[Opening TEXT SEGMENT section]

Instinet settles SEC charges it ignored 'soft dollar' red flags

The headquarters of the U.S. Securities and Exchange Commission (SEC) are seen in Washington, July 6, 2009. REUTERS/Jim Bourg

(Reuters) - Instinet LLC, a New York brokerage, agreed to pay more than $813,000 to settle U.S. Securities and Exchange Commission charges that it made improper “soft dollar” payments to an investment firm while ignoring red flags that the payments should not have been made.

Soft dollars are credits or rebates from a brokerage firm on commissions that investment advisers’ clients pay for trades. According to the SEC, investment advisers may use credits or rebates that are appropriately disclosed to cover expenses that benefit clients.

The SEC, which announced the settlement on Thursday, said Instinet, a unit of Nomura Holdings Inc, paid about $430,000 of soft dollars to San Diego-based J.S. Oliver Capital Management LP despite receiving inconsistent justifications for the payments, or knowing that funds would go a company run by the firm’s president, Ian Mausner.

The SEC said money paid by Instinet from January 2009 to July 2010 was used for payments to Mausner’s ex-wife, rent that J.S. Oliver paid for office space in Mausner’s home, and a personal real estate timeshare for Mausner in midtown Manhattan.

J.S. Oliver and Mausner had been charged by the SEC in August with misusing soft dollars.

“Brokers perform a crucial gatekeeper function in approving soft dollar payments, and they cannot turn a blind eye to red flags that investment advisers may be breaching their fiduciary duty to clients,” said Marshall Sprung, co-chief of the SEC enforcement division’s asset management unit, in a statement.

In settling with the SEC, Instinet agreed to pay a $375,000 fine plus additional sums and interest, and hire an independent consultant to review its soft dollar practices. It did not admit or deny the SEC’s findings.

“Instinet is pleased that today’s action closes the door on events that occurred long ago and involved a small number of payments that were processed on behalf of a single former client,” spokesman Mark Dowd said.

Efforts to reach J.S. Oliver and Mausner on Thursday were not immediately successful.

The case is In re: Instinet LLC, SEC Administrative Proceeding No. 3-15663.

[Closing TEXT SEGMENT section]
[Opening INFORMATION SHOWN section]

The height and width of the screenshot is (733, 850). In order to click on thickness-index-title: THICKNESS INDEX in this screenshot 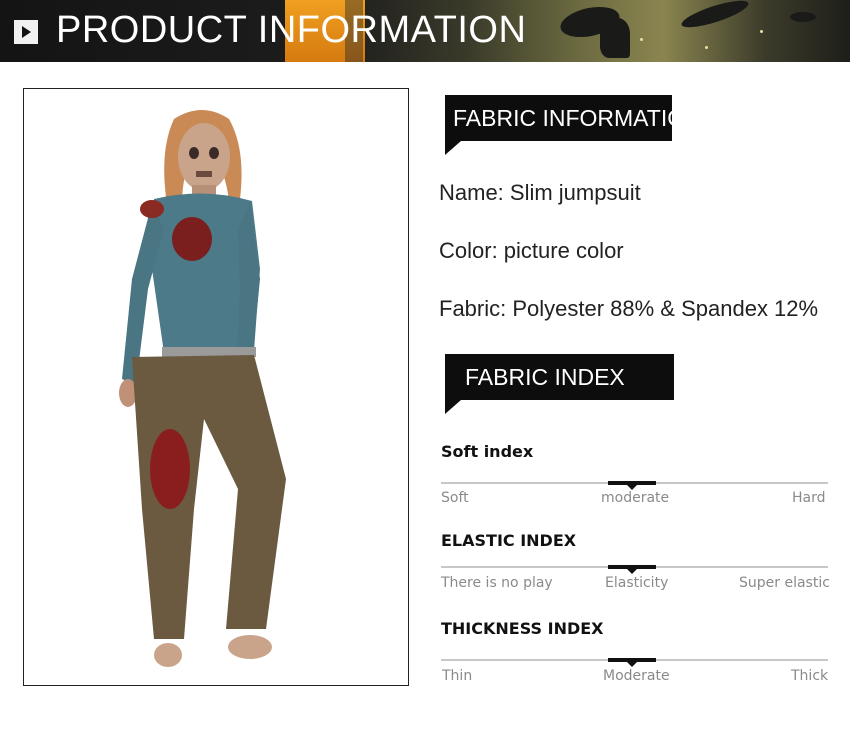, I will do `click(522, 628)`.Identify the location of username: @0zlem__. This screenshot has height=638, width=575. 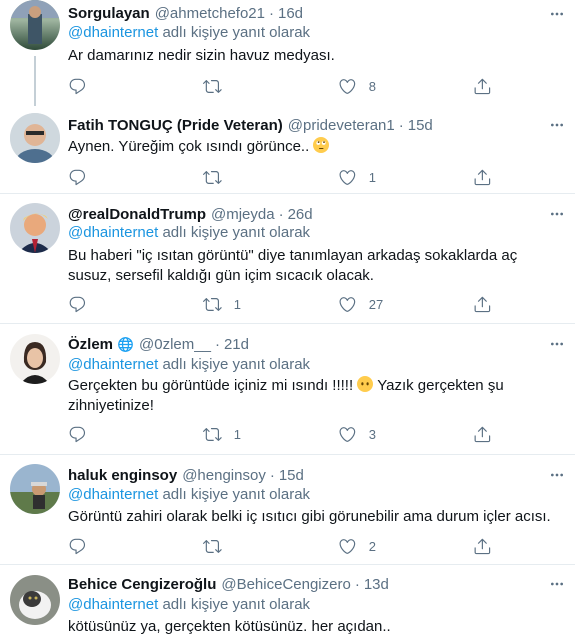
(175, 344).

[Closing INFORMATION SHOWN section]

# TASKS TO CARRY OUT
• A. Quote the Instinet settlement article from "Soft dollars are" to "that benefit clients.".
• B. In the Instinet settlement article, how much was the fine Instinet agreed to pay?

# ANSWERS PROVIDED
• A.
Soft dollars are credits or rebates from a brokerage firm on commissions that investment advisers’ clients pay for trades. According to the SEC, investment advisers may use credits or rebates that are appropriately disclosed to cover expenses that benefit clients.

• B. $375,000, plus additional sums and interest.